> [SOURCE DOCUMENT]:
Start of Block
Test something louder, Dear Leader. John Kerry still can’t hear you.

With the world erupting in the greatest cascade of escalating conflicts since 1975 and President Obama’s approval rating on foreign policy at negative 21.2% — 11% lower than his overall (dis)approval rating — John Kerry eked out some time over the weekend to tempt fate with a dubious boast:

I just came back from China, where we are engaged with the Chinese in dealing with North Korea. And you will notice, since the visit last year, North Korea has been quieter. We haven’t done what we want to do yet with respect to the de-nuclearization. But we are working on that and moving forward. [John Kerry, Meet the Press, July 20, 2014]

If you’re in Seoul or certain parts of Washington, that clapping sound isn’t applause; it’s the smack of palms against foreheads. Kerry’s observation rubs a lamp that wiser men do not touch for fear of the genies they would rather not summon. One may as well compliment a politician’s moderate views during primary season, or announce one’s arrival in the cellblock by telling the gang leader that he seems a decent enough fellow. As if on cue, yesterday, North Korea threatened South Korea and the United States with “practical retaliatory actions of justice.”

As South Koreans are keenly aware, North Korea has not been quiet. Under the direct supervision of His Porcine Majesty, it has been testing SCUDs in violation of multiple U.N. Security Council resolutions, along with massive barrages of artillery rockets. The U.S. and U.N. responses to this have been negligible.

At best, Kerry’s comment suggests poor coordination with one of our most important allies that still hasn’t been attacked this year. At worst, it suggests dangerously wishful and complacent thinking. It clearly means that Kerry neither knows nor cares much about North Korea. Such revelations cause unease among our allies, which is why the State Department had to “clarify” Kerry’s remarks yesterday:

U.S. Secretary of State John Kerry is clearly concerned about North Korea’s provocative actions and did not mean to downplay the seriousness of the issue when he said Pyongyang is “quieter” than before, a government official said Monday.

“The secretary and we all have been very clear in condemning North Korea’s aggressive actions when they occur. We’ve talked recently about the ballistic missiles and how those were in violation of U.N. Security Council resolutions,” State Department deputy spokeswoman Marie Harf said at a regular press briefing.

“So I think the secretary has been very clear about our concern with North Korea’s activity,” she said in response to a question whether Kerry’s statement is a correct assessment of the situation. “He wasn’t trying to convey something different than we’ve conveyed in the past.” [Yonhap]

Concern, however, is no substitute for a coherence in matters of policy. Under Kerry’s tenure, the Obama Administration has shown a lack of seriousness about enforcing existing U.N. Security Council sanctions, even after North Korea was caught in flagrante delicto. It has imposed targeted financial sanctions on Zimbabwe, Russia, and Belarus – and grudgingly enforced tough financial sanctions against Iran – while its tepid trade sanctions against North Korea are stuck in the 1970s. Treasury has sanctioned and blocked the assets of the top leaders of these nations, but none of the top leaders of North Korea.
End of Block
> [PROVIDED RECORDS]:
Start of Block
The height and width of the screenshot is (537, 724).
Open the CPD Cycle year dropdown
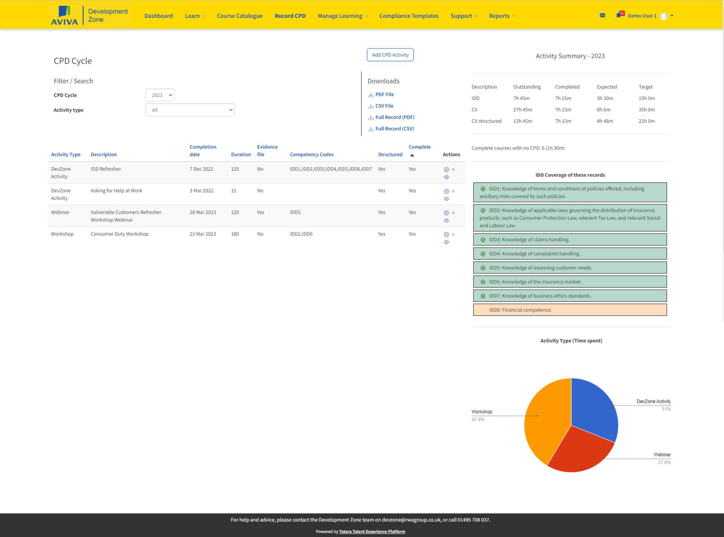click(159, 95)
End of Block
Start of Block
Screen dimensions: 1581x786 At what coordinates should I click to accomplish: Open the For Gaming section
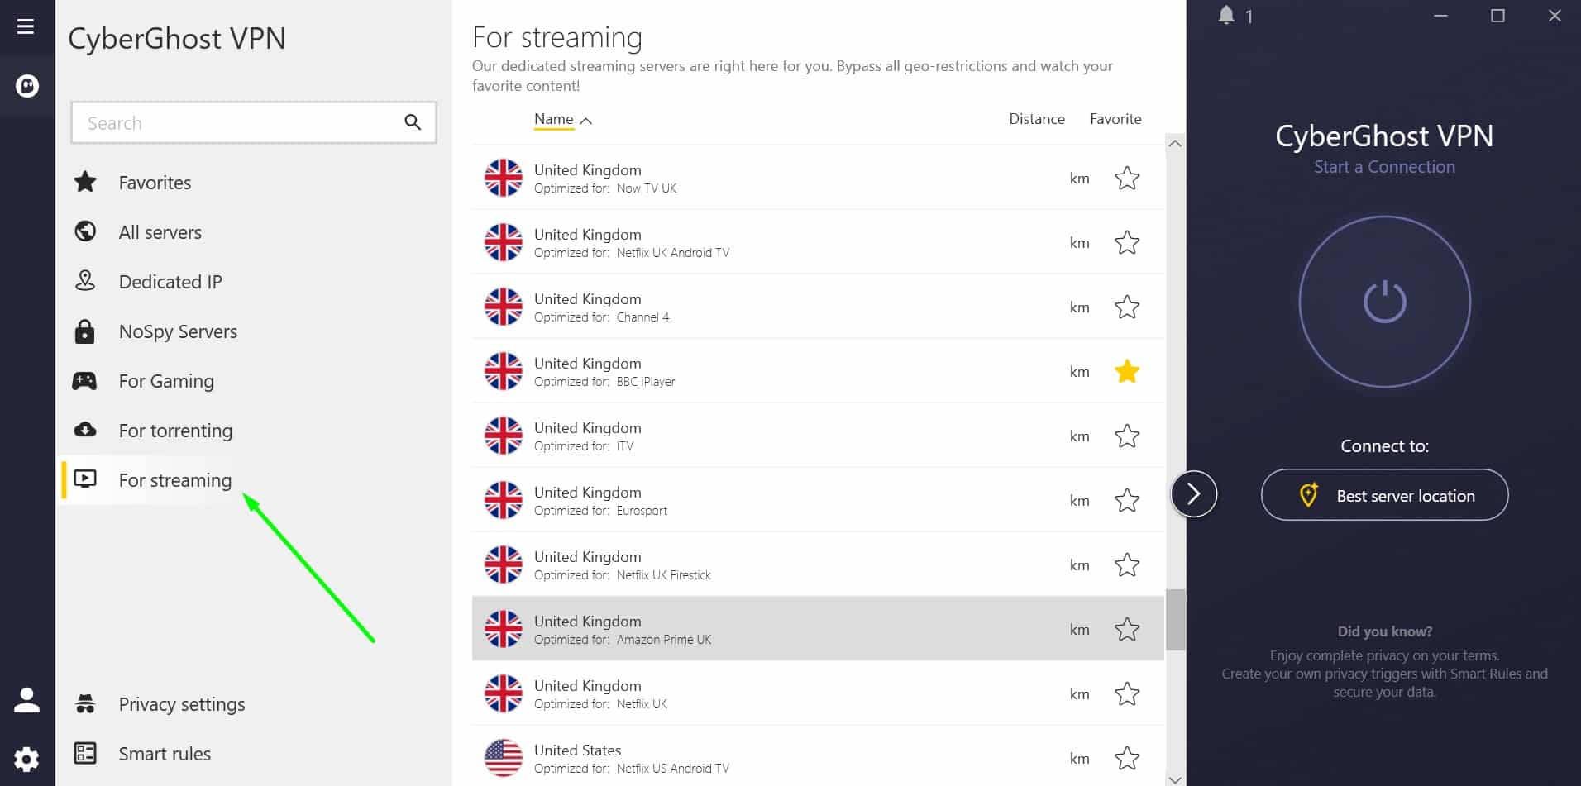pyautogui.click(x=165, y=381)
End of Block
Start of Block
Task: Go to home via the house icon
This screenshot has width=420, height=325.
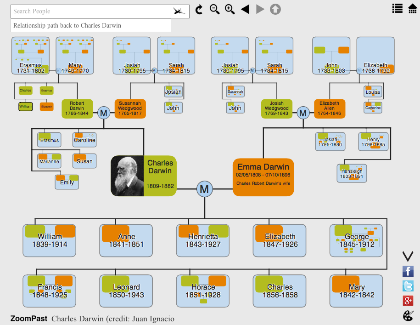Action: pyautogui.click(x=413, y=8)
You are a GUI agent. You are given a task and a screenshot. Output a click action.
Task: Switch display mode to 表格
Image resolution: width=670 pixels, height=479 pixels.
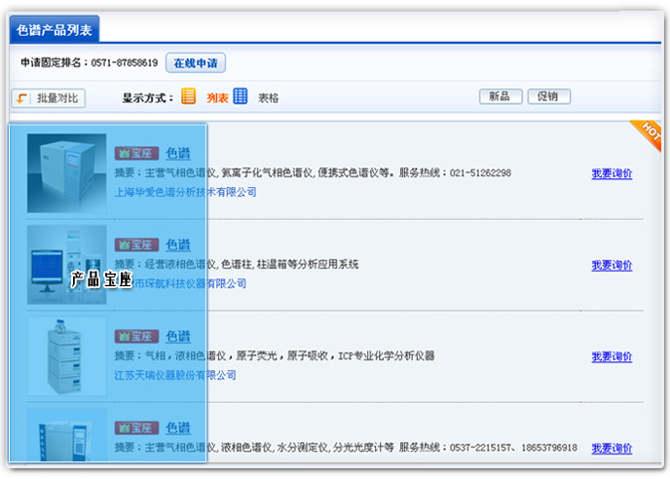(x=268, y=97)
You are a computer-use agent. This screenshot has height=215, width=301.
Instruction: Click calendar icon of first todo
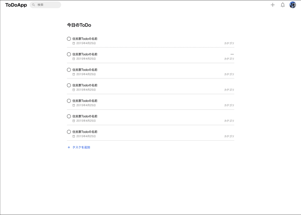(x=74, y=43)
End of Block
> [REQUIRED WORK]:
a – Return the part of the North Korea commentary starting with "As South Koreans" and going on through "this have been negligible.".
b – Please name every country that, according to the North Korea commentary, the Obama Administration has hit with targeted financial sanctions.
The entries have no connection to the North Korea commentary.

> [RESPONSE LIST]:
a –
As South Koreans are keenly aware, North Korea has not been quiet. Under the direct supervision of His Porcine Majesty, it has been testing SCUDs in violation of multiple U.N. Security Council resolutions, along with massive barrages of artillery rockets. The U.S. and U.N. responses to this have been negligible.

b – Zimbabwe, Russia, Belarus